> What to do
Only the lines from the one containing "[Email this to a friend] (1564, 364)" through the end of the data below should be copied, each exactly as written and with both ends kept.

[Input records]

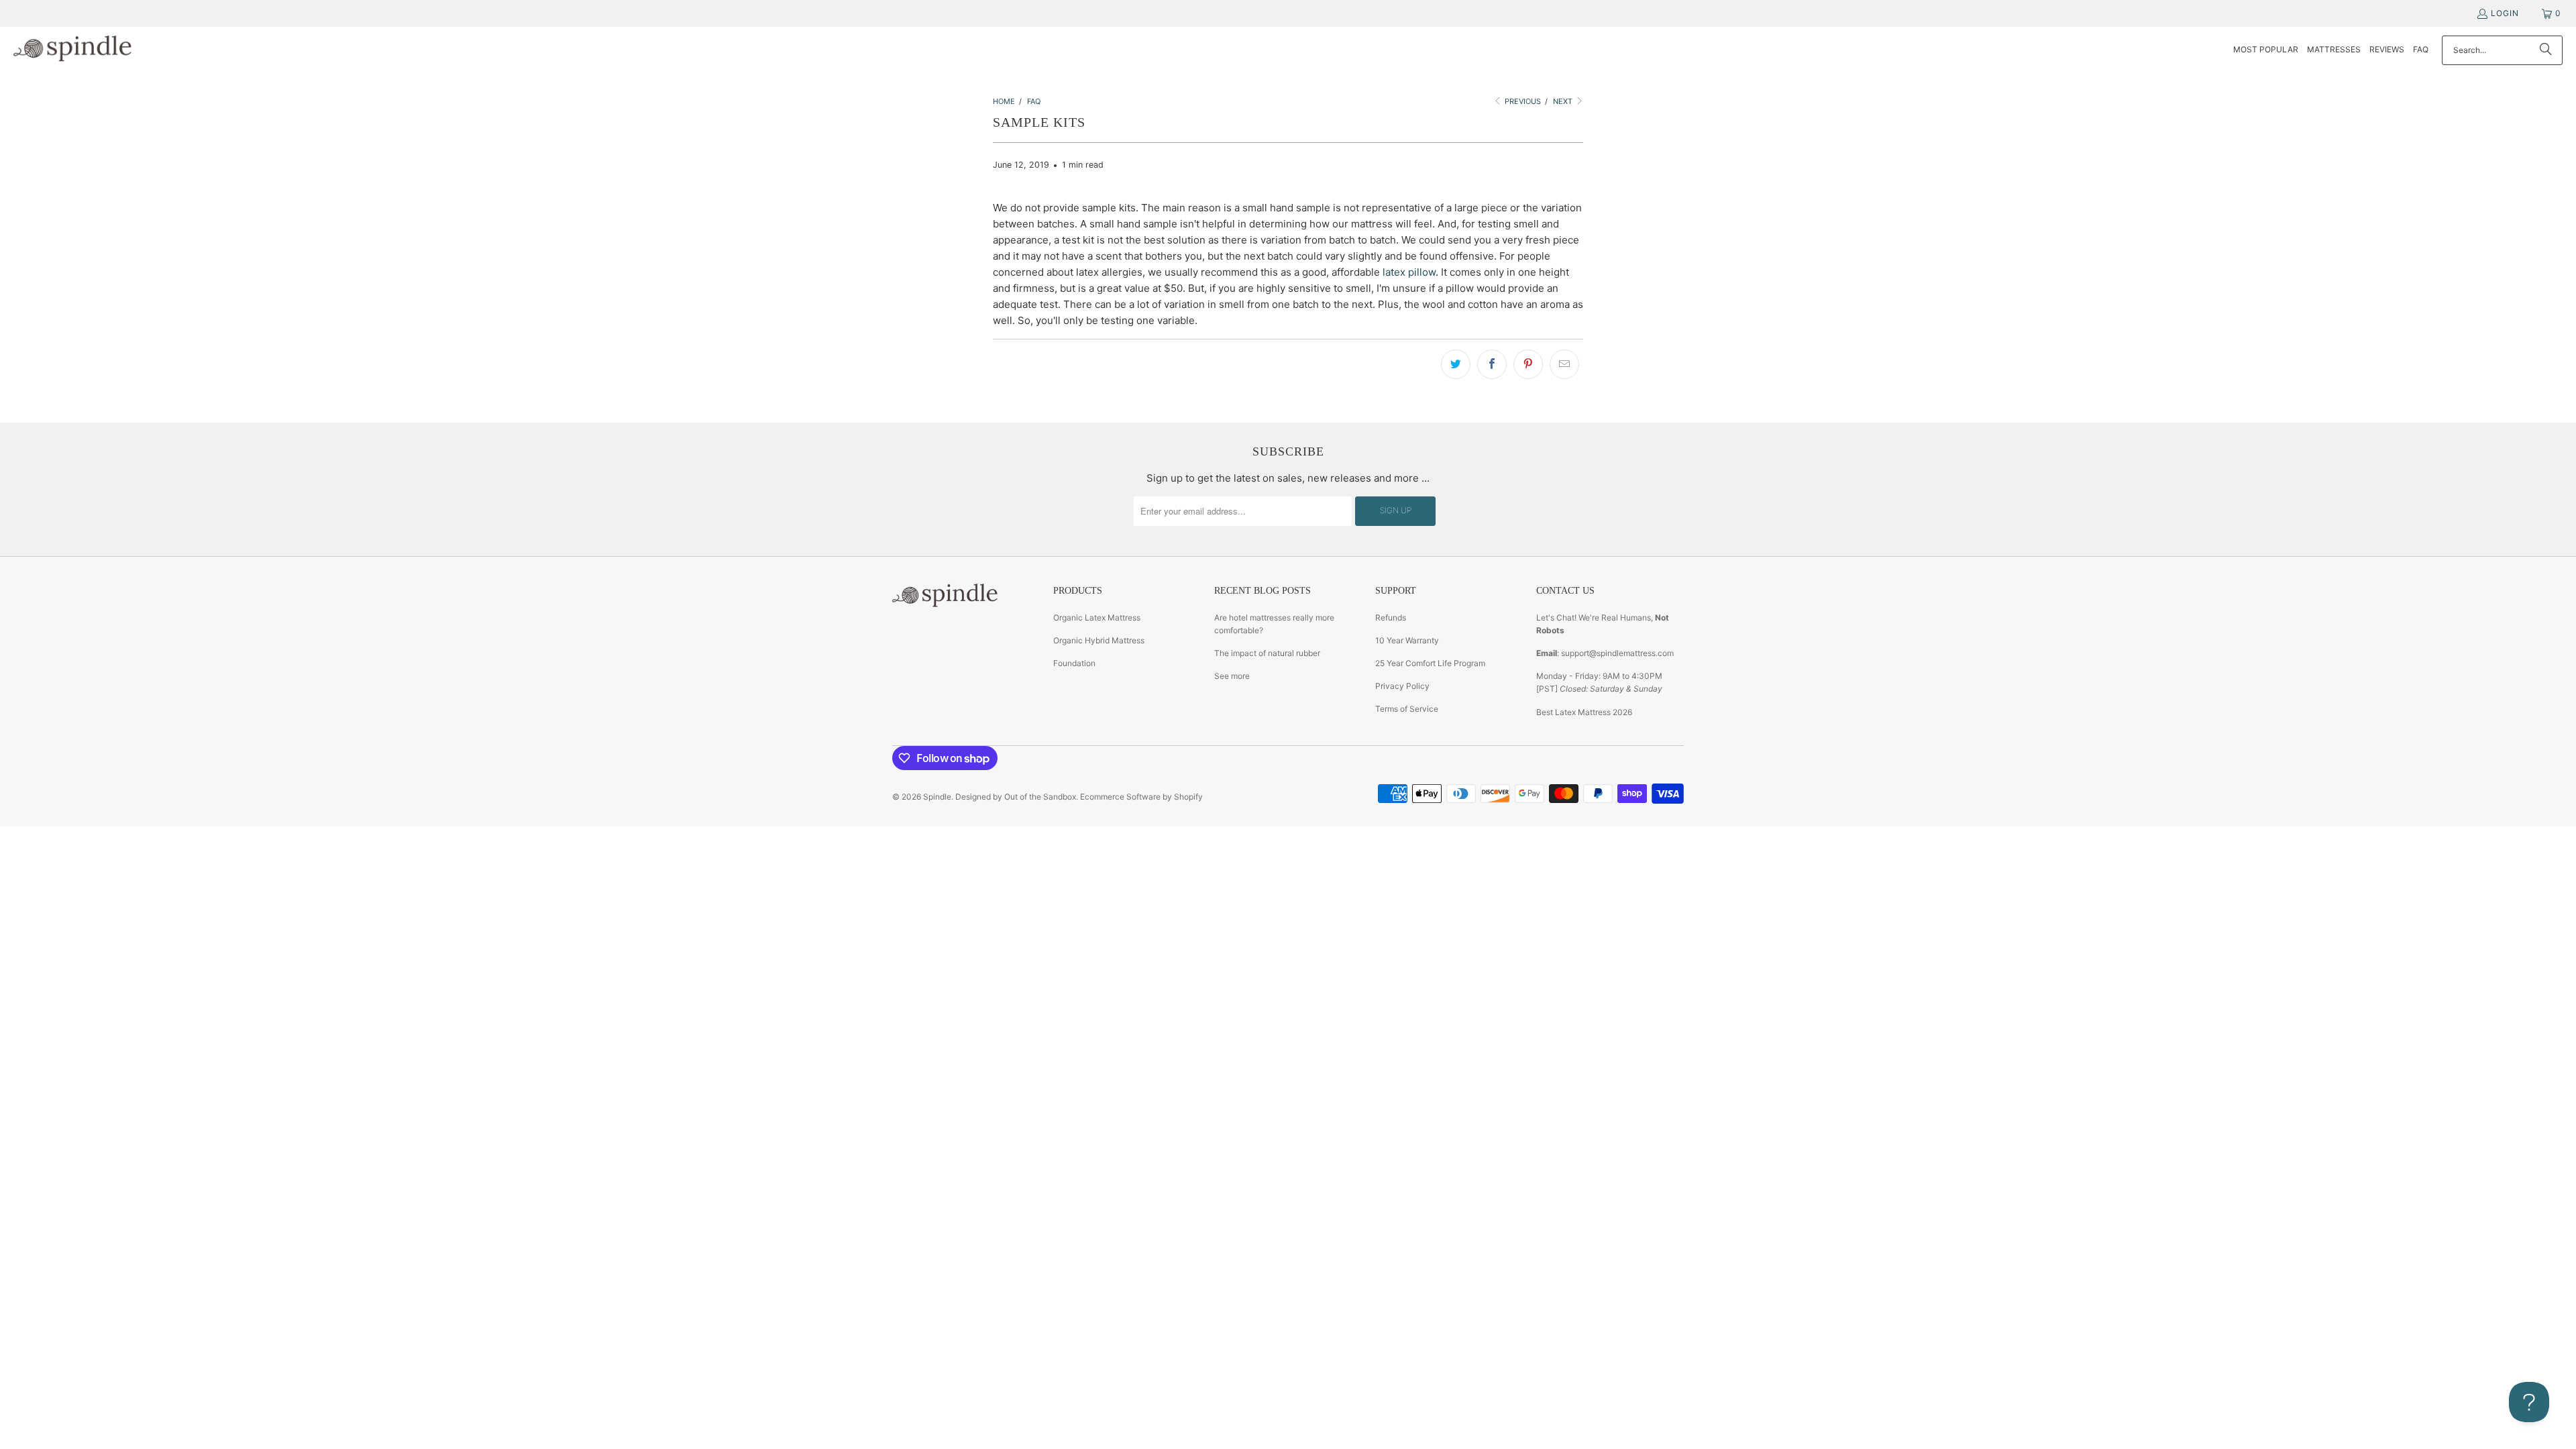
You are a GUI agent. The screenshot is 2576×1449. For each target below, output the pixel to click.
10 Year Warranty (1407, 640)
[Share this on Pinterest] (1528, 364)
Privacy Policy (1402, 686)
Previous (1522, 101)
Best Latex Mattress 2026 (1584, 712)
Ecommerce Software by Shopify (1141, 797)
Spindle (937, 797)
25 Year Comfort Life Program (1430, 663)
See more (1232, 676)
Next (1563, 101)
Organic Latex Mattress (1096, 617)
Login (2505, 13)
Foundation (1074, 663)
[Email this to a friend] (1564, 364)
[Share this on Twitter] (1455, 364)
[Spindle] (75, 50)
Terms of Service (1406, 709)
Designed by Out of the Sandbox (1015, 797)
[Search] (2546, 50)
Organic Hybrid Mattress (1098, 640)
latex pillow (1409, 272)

[/Input records]

> Solution for this exercise
[Email this to a friend] (1564, 364)
[Share this on Twitter] (1455, 364)
[Spindle] (75, 50)
Terms of Service (1406, 709)
Designed by Out of the Sandbox (1015, 797)
[Search] (2546, 50)
Organic Hybrid Mattress (1098, 640)
latex pillow (1409, 272)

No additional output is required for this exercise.